Despite his best efforts, Draco failed at hoarding and ran out of chocolate frogs halfway through November. The point must have come across as the apogee of his bitter litany, because Fuji tilted his head gravely and said, "I'll show you a place where you can buy Pocky."
"I don't want Muggle chocolate," said Draco. The retort was all the more delectable to deliver because it was both childish and utterly untrue. Fuji only smiled.
"Actually it's a type of creme biscuit," he said.
*
Later Fuji would say: each stick of Pocky constitutes a kiss in potentia. See, you hold the pretzel end between your teeth, lips pressed demurely closed, casual like a cigarette. Don't look as if you know what you're doing. Stare out the window of the café if you can manage it. For fish to bite the bait must appear natural, unconscious. Tempting to just lean across the table—
*
Draco stared at the waist-high shelf running the length of the cramped Chinatown shop: chocolate, dark chocolate, mousse chocolate, chocolate with orange, milk, strawberry with or without bits in, coconut, banana, almond crunch, berry, pumpkin, butterscotch pudding...
"I like Royale Tea," Fuji said. "It's Earl Grey. Tastes just like the real thing."

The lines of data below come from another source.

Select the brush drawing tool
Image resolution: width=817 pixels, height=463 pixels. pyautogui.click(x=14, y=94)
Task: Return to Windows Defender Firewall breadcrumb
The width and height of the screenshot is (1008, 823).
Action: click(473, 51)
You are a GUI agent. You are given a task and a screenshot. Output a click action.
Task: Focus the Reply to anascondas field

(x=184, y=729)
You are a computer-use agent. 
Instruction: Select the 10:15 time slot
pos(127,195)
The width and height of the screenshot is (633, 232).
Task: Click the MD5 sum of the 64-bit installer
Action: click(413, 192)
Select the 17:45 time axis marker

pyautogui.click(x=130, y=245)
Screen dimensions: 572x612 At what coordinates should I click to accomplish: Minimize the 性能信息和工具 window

"Earl Grey? You mean tea? Why would you eat a creme biscuit that tasted like tea? Why not take a cup of tea with the biscuit?"

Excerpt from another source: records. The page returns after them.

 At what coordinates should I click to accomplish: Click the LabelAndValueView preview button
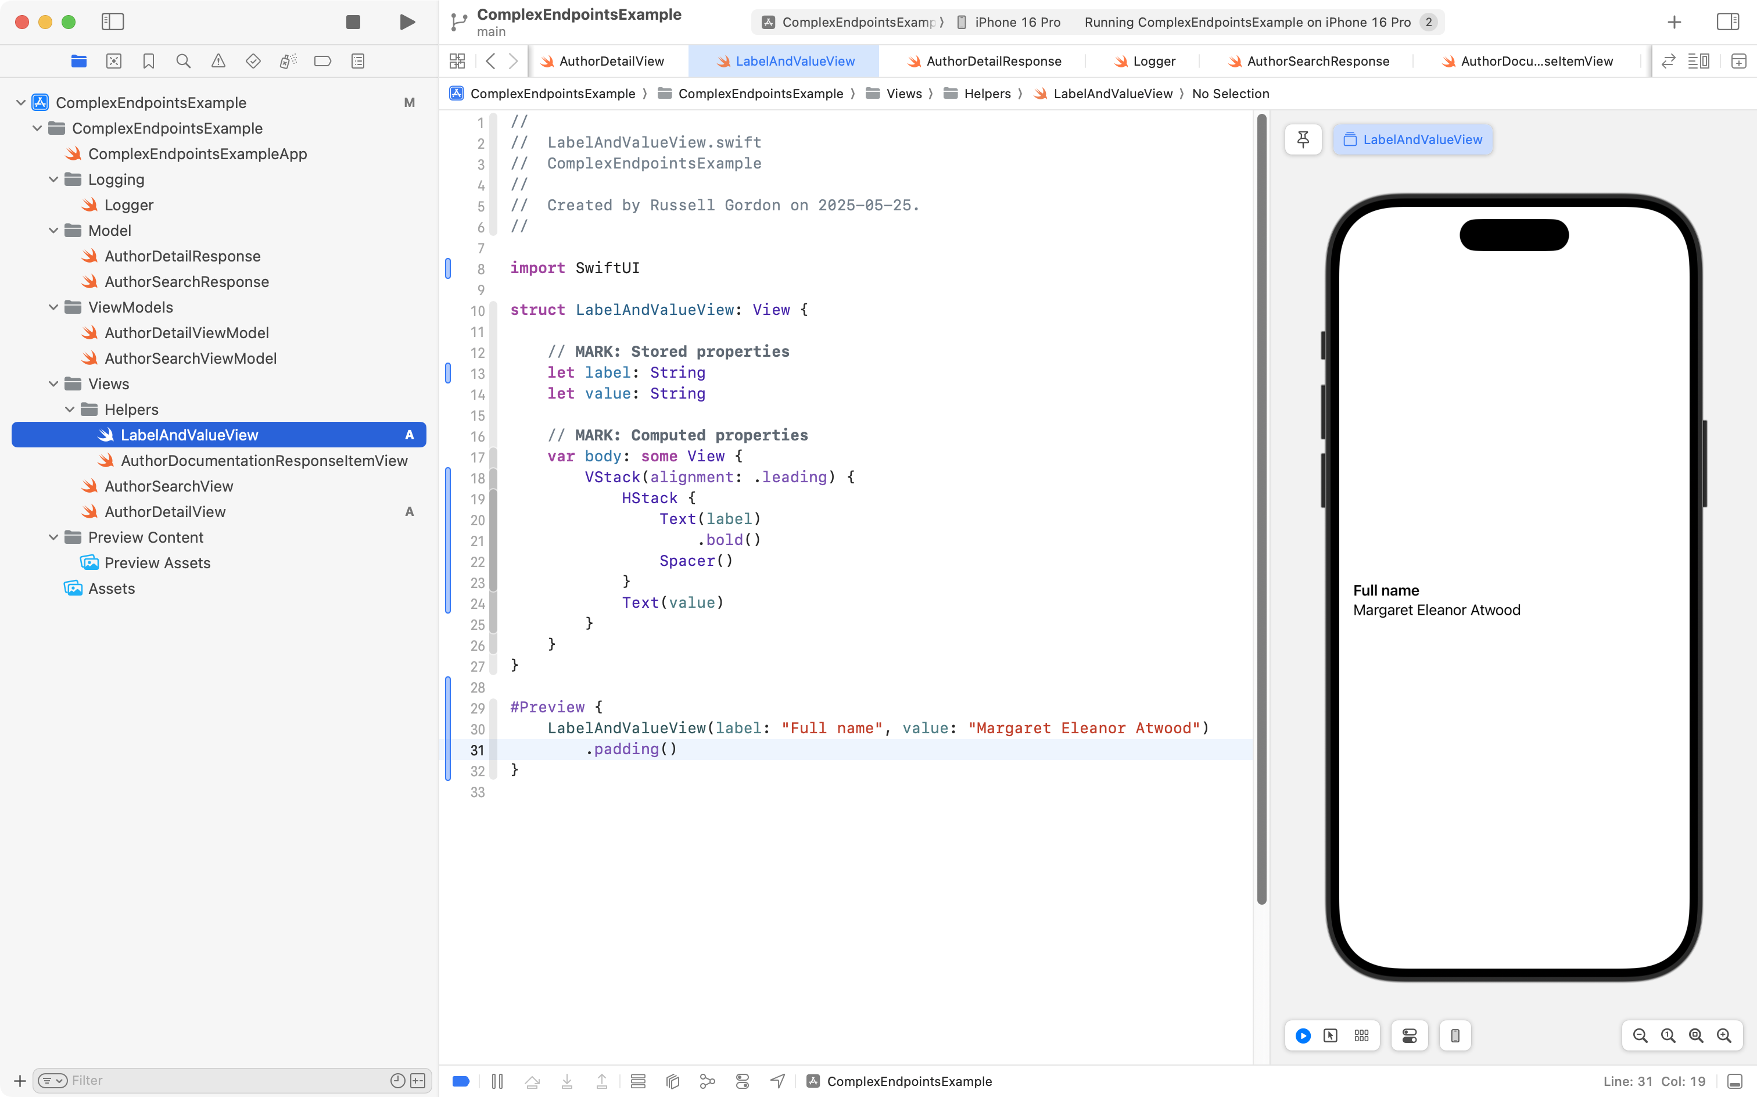click(x=1412, y=139)
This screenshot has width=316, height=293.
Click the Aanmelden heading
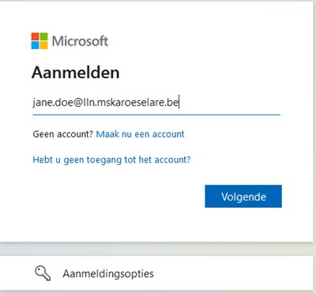[76, 73]

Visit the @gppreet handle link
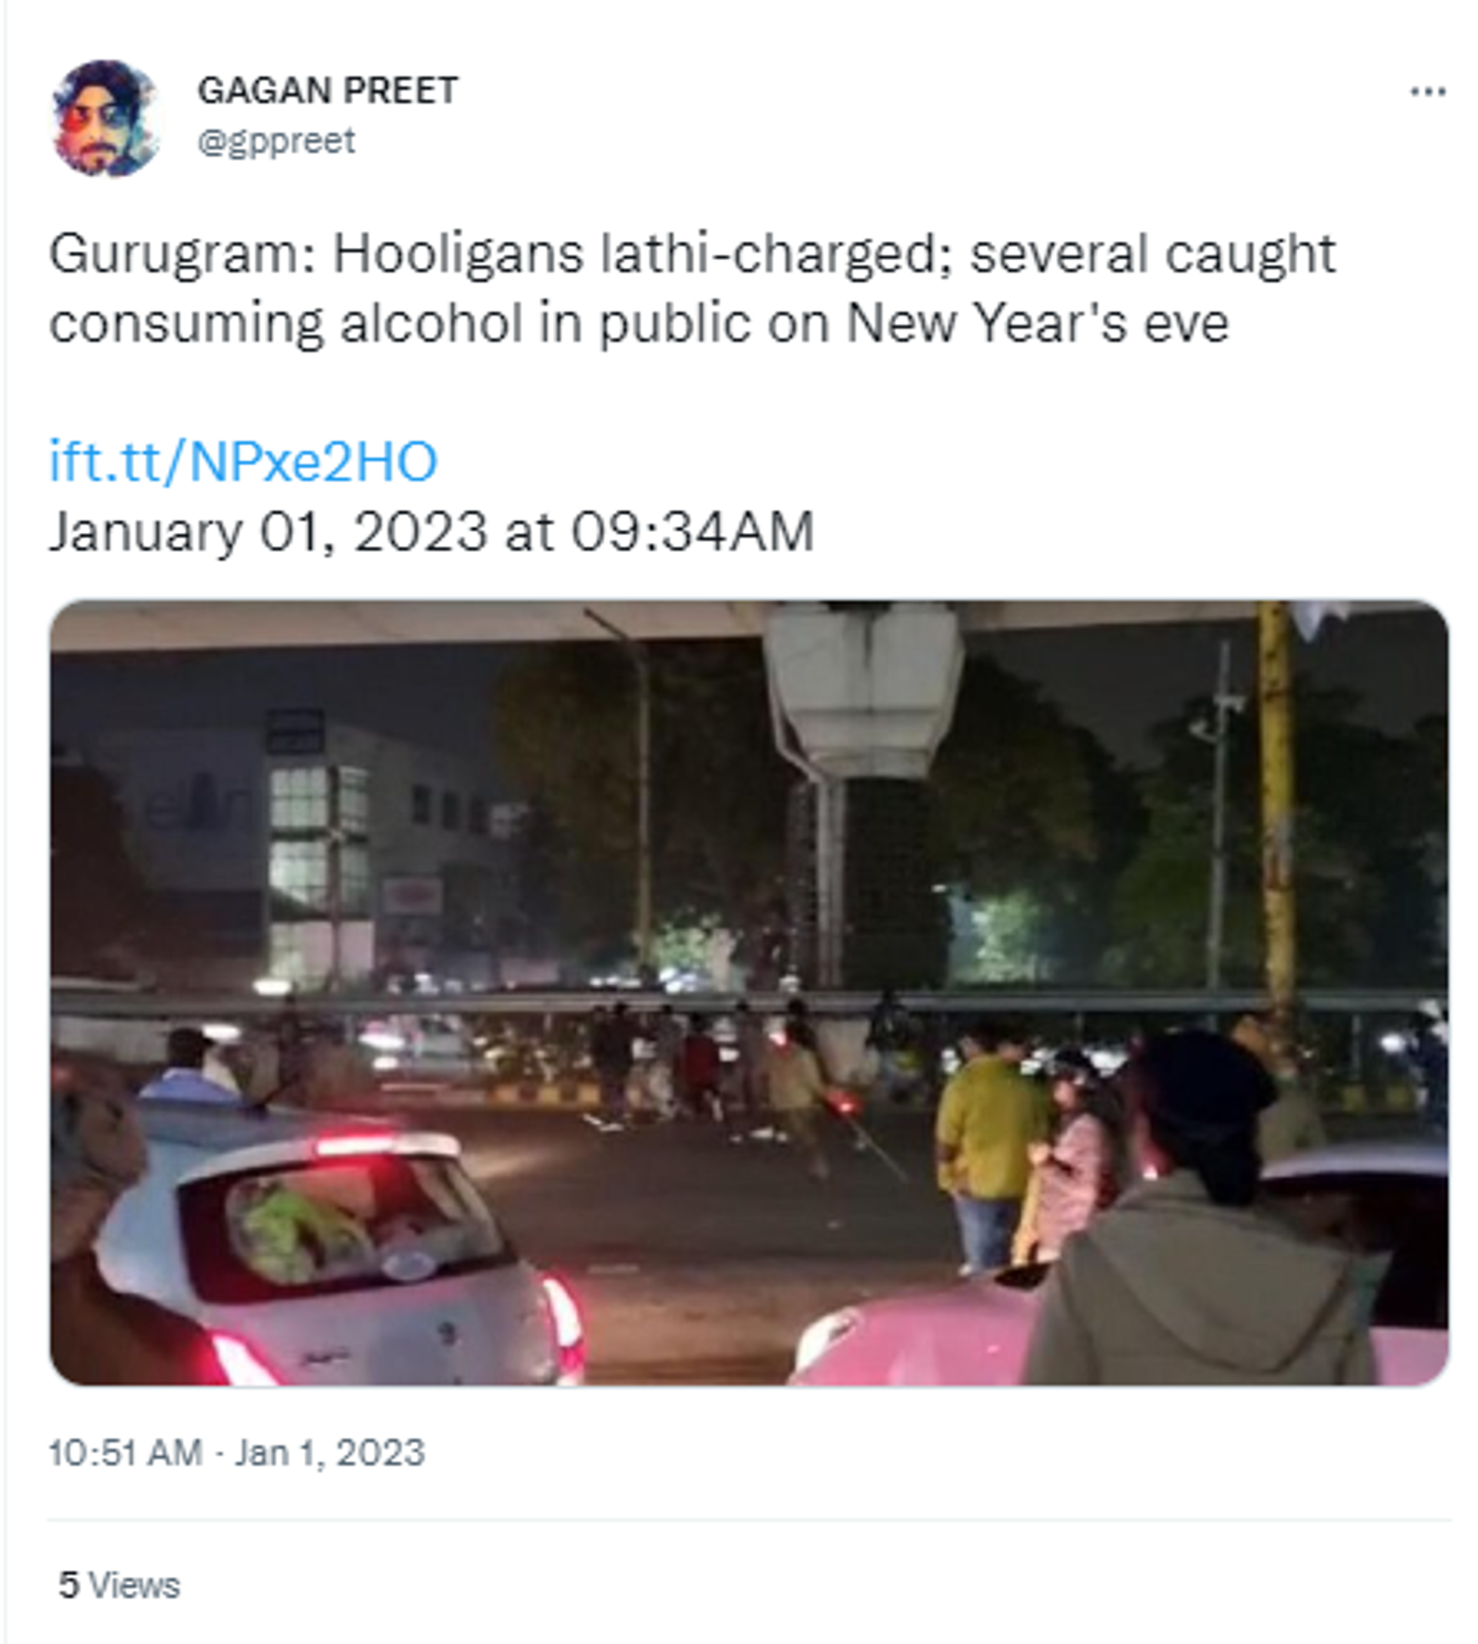tap(276, 141)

"Because a cup of tea is the real thing. It doesn't have to taste like it."
Draco picked up one of the boxes and turned it over in his hand. It had a picture of a luscious strawberry-topped brownie on the front: just like a decoration cake on a stick, the scrap of English caption advertised.
A decoration cake?
"I knew a boy who liked strawberry Pocky," said Fuji. "He was a tennis player." He paused. "Probably still is," he added.
Draco chose the Gâteau Mont-Blanc flavour.